:: Work to do ::
Rewrite the entries that begin with the line containing "You are a computer-use agent. Screen" and end with the line containing "tap(1519, 282)", swapping "pill" for "badge" and keeping everything else the same.

:: Information provided ::
_ _ _ _
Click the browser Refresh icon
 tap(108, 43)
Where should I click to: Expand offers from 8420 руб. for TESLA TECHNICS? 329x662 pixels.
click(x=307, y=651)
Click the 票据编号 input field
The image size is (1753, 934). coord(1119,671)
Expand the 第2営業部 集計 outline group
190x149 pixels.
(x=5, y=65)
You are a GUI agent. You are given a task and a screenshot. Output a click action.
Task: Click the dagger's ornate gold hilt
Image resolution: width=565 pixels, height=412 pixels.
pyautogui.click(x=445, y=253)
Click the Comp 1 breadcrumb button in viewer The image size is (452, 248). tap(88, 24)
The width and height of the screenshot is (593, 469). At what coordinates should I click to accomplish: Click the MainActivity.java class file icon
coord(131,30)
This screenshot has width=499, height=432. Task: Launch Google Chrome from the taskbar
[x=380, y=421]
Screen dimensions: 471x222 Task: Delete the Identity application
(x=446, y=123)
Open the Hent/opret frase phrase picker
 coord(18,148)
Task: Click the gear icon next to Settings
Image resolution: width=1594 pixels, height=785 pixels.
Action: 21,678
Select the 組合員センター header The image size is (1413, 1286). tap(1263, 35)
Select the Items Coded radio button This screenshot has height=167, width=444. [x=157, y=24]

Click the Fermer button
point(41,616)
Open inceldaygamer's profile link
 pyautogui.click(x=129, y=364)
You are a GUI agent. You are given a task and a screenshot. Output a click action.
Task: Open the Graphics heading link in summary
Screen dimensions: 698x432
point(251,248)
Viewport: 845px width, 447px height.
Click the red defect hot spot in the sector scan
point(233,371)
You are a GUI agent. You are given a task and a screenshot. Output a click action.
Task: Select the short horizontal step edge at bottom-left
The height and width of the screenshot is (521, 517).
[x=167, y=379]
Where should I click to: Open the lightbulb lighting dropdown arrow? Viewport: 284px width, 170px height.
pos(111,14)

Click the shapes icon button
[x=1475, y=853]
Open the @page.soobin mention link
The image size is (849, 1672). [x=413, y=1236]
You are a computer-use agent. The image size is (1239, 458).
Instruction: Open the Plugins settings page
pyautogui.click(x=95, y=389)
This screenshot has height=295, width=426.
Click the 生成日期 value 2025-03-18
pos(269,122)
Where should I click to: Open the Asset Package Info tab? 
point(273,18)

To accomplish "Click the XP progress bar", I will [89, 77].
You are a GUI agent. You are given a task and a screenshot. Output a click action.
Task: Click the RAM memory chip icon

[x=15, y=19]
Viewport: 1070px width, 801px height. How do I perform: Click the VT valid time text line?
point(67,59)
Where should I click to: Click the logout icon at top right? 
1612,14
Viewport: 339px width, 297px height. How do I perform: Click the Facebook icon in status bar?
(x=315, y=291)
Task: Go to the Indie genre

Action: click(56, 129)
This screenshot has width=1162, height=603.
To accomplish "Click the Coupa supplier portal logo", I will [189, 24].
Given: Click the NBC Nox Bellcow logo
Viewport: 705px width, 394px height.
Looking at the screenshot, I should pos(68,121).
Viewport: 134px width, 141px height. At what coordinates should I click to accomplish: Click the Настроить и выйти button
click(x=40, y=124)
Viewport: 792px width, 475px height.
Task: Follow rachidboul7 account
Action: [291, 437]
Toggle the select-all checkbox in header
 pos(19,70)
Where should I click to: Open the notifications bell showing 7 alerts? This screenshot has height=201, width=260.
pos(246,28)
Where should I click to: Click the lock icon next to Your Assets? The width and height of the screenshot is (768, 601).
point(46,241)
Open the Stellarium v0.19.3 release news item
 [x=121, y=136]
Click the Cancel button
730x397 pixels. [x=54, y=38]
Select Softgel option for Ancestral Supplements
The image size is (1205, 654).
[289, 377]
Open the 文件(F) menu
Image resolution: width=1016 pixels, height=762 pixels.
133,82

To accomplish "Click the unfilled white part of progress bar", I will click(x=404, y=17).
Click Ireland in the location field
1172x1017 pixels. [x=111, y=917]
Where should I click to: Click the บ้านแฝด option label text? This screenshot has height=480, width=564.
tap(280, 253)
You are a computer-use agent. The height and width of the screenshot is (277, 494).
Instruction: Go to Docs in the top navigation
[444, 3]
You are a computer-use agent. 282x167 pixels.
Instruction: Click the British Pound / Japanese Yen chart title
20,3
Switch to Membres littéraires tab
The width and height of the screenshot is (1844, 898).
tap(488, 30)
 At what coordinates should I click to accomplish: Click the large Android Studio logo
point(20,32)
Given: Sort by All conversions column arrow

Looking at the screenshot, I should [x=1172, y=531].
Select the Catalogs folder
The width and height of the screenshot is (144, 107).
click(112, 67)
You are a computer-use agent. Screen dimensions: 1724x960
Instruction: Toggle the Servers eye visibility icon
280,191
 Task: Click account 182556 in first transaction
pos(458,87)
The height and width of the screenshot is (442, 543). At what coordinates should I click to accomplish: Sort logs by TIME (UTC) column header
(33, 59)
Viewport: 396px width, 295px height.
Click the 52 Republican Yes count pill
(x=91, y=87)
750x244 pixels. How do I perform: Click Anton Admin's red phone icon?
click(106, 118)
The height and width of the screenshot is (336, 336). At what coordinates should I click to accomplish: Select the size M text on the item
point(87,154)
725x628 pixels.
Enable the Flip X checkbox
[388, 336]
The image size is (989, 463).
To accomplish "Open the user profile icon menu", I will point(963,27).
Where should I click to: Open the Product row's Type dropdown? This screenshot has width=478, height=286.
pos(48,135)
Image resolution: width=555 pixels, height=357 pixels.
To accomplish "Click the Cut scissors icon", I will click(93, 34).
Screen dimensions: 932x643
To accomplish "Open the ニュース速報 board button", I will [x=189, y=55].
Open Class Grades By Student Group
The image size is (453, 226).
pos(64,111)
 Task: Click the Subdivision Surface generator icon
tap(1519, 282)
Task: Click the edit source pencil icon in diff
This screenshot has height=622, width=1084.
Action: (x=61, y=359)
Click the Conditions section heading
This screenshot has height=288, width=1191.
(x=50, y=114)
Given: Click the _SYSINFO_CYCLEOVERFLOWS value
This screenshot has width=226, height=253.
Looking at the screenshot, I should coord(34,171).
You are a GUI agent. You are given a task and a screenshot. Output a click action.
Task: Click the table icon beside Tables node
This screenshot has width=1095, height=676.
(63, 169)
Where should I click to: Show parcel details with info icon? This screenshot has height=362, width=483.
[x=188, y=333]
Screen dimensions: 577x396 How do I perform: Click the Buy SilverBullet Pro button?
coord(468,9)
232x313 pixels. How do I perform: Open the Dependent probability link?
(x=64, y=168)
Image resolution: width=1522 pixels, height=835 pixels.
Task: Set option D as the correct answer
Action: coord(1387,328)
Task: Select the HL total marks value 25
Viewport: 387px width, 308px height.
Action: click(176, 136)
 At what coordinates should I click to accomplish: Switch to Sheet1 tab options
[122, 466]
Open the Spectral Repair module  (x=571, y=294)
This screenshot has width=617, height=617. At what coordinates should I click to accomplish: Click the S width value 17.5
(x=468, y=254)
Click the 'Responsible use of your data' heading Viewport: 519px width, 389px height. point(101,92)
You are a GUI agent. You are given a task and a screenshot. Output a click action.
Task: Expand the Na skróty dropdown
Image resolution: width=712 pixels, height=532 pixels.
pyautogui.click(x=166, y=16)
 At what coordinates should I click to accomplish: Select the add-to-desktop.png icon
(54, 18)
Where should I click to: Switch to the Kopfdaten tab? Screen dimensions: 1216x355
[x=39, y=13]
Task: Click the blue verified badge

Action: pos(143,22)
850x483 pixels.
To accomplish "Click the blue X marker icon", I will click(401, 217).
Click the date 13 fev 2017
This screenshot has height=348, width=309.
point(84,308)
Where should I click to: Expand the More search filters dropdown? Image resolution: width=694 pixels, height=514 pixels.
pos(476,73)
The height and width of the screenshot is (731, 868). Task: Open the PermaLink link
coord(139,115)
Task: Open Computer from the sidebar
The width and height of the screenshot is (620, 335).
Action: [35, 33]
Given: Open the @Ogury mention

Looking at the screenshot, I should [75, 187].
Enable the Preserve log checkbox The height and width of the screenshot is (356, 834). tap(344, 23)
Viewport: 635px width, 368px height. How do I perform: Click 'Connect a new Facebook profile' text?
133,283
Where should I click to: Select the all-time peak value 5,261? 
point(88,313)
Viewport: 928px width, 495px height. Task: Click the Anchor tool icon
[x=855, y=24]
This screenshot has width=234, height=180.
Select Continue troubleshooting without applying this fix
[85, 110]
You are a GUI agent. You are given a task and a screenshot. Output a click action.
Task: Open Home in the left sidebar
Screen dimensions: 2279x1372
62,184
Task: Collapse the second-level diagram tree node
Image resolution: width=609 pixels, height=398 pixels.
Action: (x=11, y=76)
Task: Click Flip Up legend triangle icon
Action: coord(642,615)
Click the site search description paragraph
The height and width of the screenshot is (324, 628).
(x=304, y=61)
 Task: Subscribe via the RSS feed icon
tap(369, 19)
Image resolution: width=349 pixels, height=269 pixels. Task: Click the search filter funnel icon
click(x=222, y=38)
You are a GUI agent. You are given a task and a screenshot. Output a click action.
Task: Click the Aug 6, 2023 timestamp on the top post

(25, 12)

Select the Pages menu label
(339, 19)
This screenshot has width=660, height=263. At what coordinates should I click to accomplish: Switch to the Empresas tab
_ _ _ _
:: Result of the exercise ::
You are a computer-use agent. Screen dimensions: 1724x960
Instruction: Toggle the Servers eye visibility icon
280,191
 Task: Click account 182556 in first transaction
pos(458,87)
The height and width of the screenshot is (442, 543). At what coordinates should I click to accomplish: Sort logs by TIME (UTC) column header
(33, 59)
Viewport: 396px width, 295px height.
Click the 52 Republican Yes count badge
(x=91, y=87)
750x244 pixels. How do I perform: Click Anton Admin's red phone icon?
click(106, 118)
The height and width of the screenshot is (336, 336). At what coordinates should I click to accomplish: Select the size M text on the item
point(87,154)
725x628 pixels.
Enable the Flip X checkbox
[388, 336]
The image size is (989, 463).
To accomplish "Open the user profile icon menu", I will point(963,27).
Where should I click to: Open the Product row's Type dropdown? This screenshot has width=478, height=286.
pos(48,135)
Image resolution: width=555 pixels, height=357 pixels.
To accomplish "Click the Cut scissors icon", I will click(93, 34).
Screen dimensions: 932x643
To accomplish "Open the ニュース速報 board button", I will [x=189, y=55].
Open Class Grades By Student Group
The image size is (453, 226).
pos(64,111)
 Task: Click the Subdivision Surface generator icon
tap(1519, 282)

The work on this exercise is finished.